Rewrite the entries starting at the line containing "Given: Set Marker State to On" and ending at the line containing "Looking at the screenshot, I should pos(616,267)." as a numbered list, with no blank lines and no pictures.

__The records__:
--

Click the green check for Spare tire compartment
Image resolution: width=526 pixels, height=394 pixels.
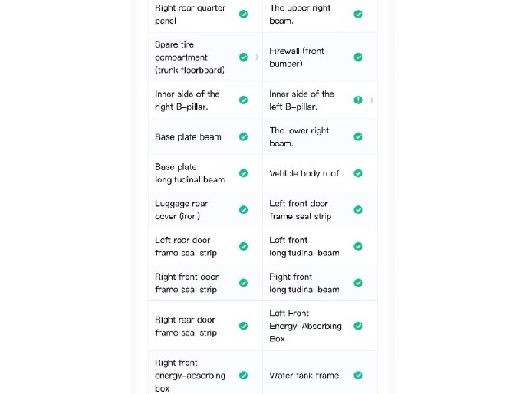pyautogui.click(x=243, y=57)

--

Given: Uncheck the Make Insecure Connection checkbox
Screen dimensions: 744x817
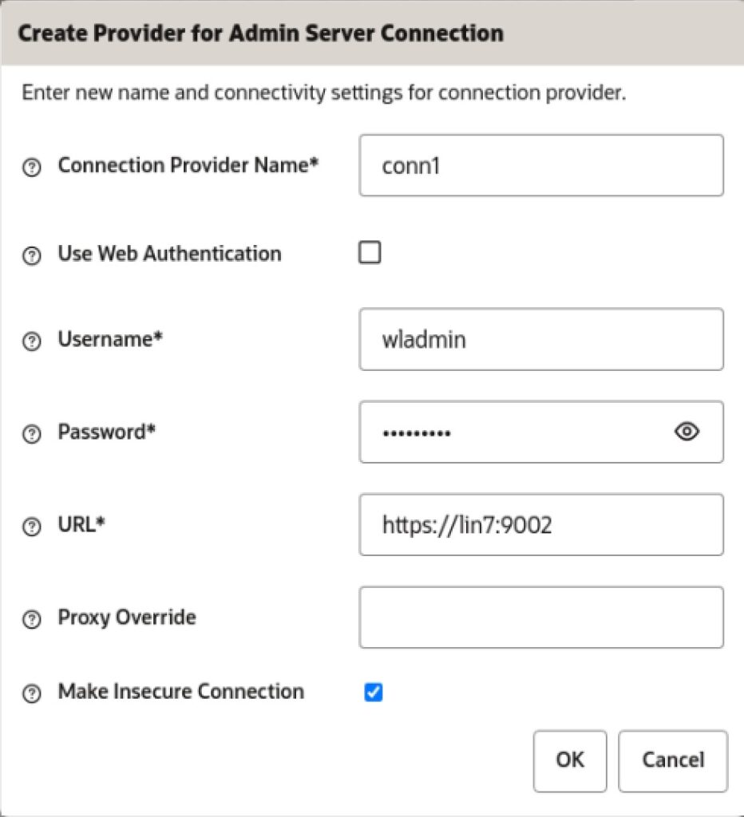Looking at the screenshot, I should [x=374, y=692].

--

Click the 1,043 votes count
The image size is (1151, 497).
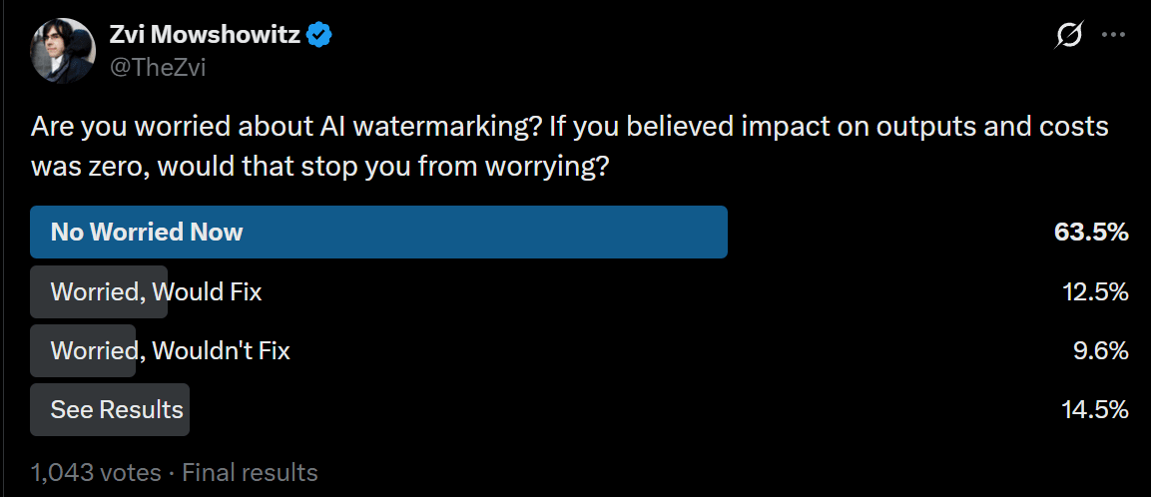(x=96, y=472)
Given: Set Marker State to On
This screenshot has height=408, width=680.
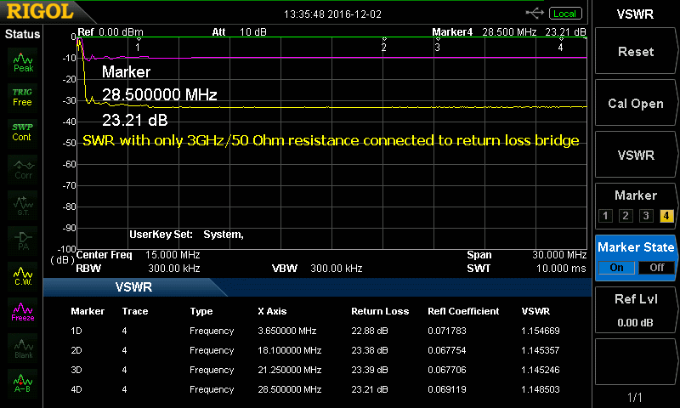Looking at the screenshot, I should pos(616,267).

--

__Final answer__:
1. Given: Set Marker State to On
2. This screenshot has height=408, width=680.
3. Looking at the screenshot, I should pos(616,267).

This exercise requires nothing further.